– ¡¡Muy bien!!

Una frase que usamos habitualmente con nuestros hijos, en mi caso, mas de lo que me gustaría muchas veces.

Lo escuchamos continuamente y es dificil no caer en ello, cómo  tantas otras cosas que  permanecen en nuestro disco duro complicadas de borrar.

Quizás sea dificil de borrar , pero sí se pueden criticar, cuestionar,darse cuenta de que las cosas se pueden hacer de otra manera. Y con esa consciencia comienza muchas veces el principio del cambio.

Sin embargo, detrás de estas palabras, en principio positivas hacia el niño, hay un peligroso doble filo: una continua  aprobación, un juicio de valor sobre lo que el niño hace, dice o siente;  nosotros consideramos que lo que hace es lo correcto, o lo que nos viene mejor a nosotros, lo que nos hace sentir mas cómodos… y le contestamos : ¡¡¡muy bien!!!

Y asi se entra en un juego conductista, en el que el niño/a se siente bien por el reconocimiento positivo de su padre o de su madre, y hará todo lo que se espera de ella/él o todo lo que se le pida para obtener esta frase de reconocimiento.

El conductismo funciona en general bien, y tiene unos resultados rápidos en  corto espacio de tiempo,  pero también tiene otro lado negativo.

Los niños/niñas que estan acostumbrad@s a que se les diga ¡muy bien!! , suelen hacer las cosas e inmediatamente buscan la mirada de la persona de referencia para obtener esa aprobación; sin ella, lo que hacen carece de sentido para ellos/ellas.
Necesitan esa aprobación externa para sentirse bien, para saber que lo que hacen está bien y agrada a los demas…

Pero…
¿Dónde queda la autopercepción de los propios sentimientos? ¿ Lo que hago me hace sentir bien a mi? ¿ me gusta dar besos a los desconocidos? ¿ me siento bien si le pido perdón a mi hermano cuando en el fondo siento aun rencor hacia él?
Esas sensaciones, esos pensamientos propios quedan anulados por la importancia del reconocimiento externo, y asi  cada vez,  nos escuchamos menos y miramos mas a esos ojos que nos quieren tanto y de los que necesitamos esa aprobación, hasta que dejamos de escucharnos del todo porque dejarnos de oirnos.

Desde luego es importante agradecer a las personas cuando hacen algo que nos agrada y nos gusta, y a todo el mundo le gusta que le agradezcan los esfuerzos; como  cuando ayudas a alguien con alguna tarea, o dices o haces algo que hace sentir mejor  al otro ¿Entonces, con los niños no hay  que hacerlo?
¡¡Claro que si!! los niños son personas , y como tales hay que hablarles y tratarles.

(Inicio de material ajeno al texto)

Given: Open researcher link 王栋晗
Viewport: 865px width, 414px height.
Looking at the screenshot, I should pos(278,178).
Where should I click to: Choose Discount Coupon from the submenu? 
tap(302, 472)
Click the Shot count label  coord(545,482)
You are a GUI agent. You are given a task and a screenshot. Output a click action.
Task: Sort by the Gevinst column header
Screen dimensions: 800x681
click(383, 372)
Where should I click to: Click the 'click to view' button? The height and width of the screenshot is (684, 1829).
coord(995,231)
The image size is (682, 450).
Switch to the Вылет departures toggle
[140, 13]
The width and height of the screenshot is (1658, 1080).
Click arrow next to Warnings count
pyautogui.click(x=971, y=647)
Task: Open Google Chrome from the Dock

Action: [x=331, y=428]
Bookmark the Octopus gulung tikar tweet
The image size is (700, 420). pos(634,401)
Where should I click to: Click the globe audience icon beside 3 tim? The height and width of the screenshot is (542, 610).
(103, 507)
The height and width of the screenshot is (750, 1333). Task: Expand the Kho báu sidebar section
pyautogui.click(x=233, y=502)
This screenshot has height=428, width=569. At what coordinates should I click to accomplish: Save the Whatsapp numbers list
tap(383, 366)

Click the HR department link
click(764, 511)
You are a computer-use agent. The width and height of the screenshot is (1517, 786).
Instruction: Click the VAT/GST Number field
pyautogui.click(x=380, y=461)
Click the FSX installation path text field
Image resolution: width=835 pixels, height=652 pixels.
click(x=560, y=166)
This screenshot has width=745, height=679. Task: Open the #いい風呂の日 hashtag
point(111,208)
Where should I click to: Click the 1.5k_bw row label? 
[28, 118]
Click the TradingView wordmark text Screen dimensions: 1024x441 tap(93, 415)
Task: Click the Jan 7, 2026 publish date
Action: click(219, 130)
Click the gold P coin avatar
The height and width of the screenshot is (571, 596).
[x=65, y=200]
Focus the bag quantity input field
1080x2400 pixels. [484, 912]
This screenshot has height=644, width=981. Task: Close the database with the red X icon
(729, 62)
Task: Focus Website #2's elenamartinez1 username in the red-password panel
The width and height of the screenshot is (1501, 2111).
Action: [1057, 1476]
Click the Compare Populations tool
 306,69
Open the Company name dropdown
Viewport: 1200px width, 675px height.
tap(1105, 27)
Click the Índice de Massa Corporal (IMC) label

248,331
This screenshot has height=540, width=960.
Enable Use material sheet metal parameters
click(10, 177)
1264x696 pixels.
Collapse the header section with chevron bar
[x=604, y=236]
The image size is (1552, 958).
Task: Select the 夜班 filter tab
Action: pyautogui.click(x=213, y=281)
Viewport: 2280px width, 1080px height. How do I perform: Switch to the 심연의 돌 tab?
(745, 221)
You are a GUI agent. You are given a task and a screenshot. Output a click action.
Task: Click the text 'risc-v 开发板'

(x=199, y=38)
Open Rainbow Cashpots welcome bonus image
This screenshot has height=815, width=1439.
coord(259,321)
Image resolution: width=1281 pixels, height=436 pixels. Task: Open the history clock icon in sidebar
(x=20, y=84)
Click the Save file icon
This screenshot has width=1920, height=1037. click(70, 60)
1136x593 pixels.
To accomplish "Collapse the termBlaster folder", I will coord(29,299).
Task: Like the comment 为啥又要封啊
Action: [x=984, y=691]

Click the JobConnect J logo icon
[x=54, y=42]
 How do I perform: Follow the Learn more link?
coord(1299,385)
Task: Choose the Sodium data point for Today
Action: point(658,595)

A mi me ayuda, para quitarme la coletilla del “muy bien” pensar que le diría a un amigo /familiar o pareja cuando me ayuda con alguna actividad, o  cuando alguien me da un beso ó un abrazo si me siento triste:

-Muchisimas gracias por tu ayuda
-Sin tí no lo podría haber hecho.
-Después de este abrazo me siento mucho mejor,gracias…

Y esas mismas frases intento decirselas a ellos. No es una aprobación ni estoy juzgando si esa persona lo hizo bien ó no, es un agradecimiento sincero por su ayuda.
No es lo mismo hacer las cosas por la aprobación que por sentirte bien al ayudar a los demás, porque en el segundo caso estas conectado con tus propios sentimientos.

Por el contrario, hacer la otra prueba( yo lo he hecho, y creerme es muy divertido):

¿Os imaginais diciendole a vuestra pareja
cuando os de un abrazo ó quite la mesa, o guarde su ropa en el armario …

¡¡¡Muy bien!!!!?

Puede resultar molesto, ofensivo, cómico, estúpido…entonces…¿Por qué lo usamos con los mas pequeños?